Supreme Court of Kenya ruling on Presidential Petition September 1, 2017
Summary of the Supreme Court’s Registrar assembled team of experts (Supreme Court issued orders but IEBC defied most) to physically examine the 34A and B forms and IEBC Servers:
1. That nearly a third of the forms have irregularities: some are blank, some are signed in the same handwriting, some come from polling stations that didn’t officially exist, some show results that differed from the totals, and from the totals announced by the electoral commission, and thousands lack official stamps, signatures, and watermarks.
2. That some 5 million votes, enough to affect the outcome, were not verified.
3. On examining the IEBC logs the Supreme Court-appointed team found that numerous unauthorized users had entered the system before and after the election
4. That the electoral commission chairman had uploaded and removed 34A forms,
5. And that some polling center results had been added before the election had actually occurred.

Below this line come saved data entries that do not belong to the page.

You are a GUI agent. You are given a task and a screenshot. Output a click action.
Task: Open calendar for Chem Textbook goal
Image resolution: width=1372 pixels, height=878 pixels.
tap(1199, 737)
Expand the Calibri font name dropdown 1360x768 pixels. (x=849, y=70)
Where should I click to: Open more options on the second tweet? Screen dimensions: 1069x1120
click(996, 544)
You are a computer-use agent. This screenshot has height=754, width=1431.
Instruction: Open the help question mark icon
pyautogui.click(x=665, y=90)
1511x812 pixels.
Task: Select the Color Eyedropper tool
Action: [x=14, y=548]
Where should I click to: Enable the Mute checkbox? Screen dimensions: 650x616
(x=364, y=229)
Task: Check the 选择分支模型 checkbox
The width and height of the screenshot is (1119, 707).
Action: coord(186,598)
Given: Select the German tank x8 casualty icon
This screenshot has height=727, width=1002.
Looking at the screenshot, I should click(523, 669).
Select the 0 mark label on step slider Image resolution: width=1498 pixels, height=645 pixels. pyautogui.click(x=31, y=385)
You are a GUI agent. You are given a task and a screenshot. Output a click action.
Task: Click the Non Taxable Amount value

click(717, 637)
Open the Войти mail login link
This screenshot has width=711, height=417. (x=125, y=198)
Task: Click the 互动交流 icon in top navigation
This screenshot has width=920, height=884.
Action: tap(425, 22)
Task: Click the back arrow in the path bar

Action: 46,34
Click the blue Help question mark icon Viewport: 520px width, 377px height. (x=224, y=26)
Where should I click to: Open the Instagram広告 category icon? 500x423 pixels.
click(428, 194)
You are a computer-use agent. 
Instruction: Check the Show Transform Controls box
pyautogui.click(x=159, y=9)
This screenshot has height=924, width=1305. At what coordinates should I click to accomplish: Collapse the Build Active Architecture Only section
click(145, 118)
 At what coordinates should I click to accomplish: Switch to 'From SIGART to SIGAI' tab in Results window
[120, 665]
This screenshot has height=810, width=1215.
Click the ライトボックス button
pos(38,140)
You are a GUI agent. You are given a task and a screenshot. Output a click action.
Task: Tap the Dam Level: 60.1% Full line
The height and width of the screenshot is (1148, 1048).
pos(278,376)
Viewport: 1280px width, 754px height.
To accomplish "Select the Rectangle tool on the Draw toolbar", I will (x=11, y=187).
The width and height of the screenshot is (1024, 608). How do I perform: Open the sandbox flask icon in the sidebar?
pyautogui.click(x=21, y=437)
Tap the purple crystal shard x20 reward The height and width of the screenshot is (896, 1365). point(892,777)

The Supreme Court is expected to rule on September 1, but on August 29, the court registrar
6. That the $24 million KIEMS system supposed to enable scans of the 34A forms to be sent to the electoral commission and posted online immediately, so they could be double checked by all parties and the public ‘broke down’ at polling stations all across the country, so only the numbers were sent to Nairobi, often not by the new system but by text message.
Note: University of Michigan Professor of Statistics and Political Science Walter Mebane volunteered to conduct a forensic analysis of the results. The sample test showed results that had been tampered with in a pattern. Prof Mebane’s computer program identified over half a million fraudulent votes(almost certainly an underestimate of the true number).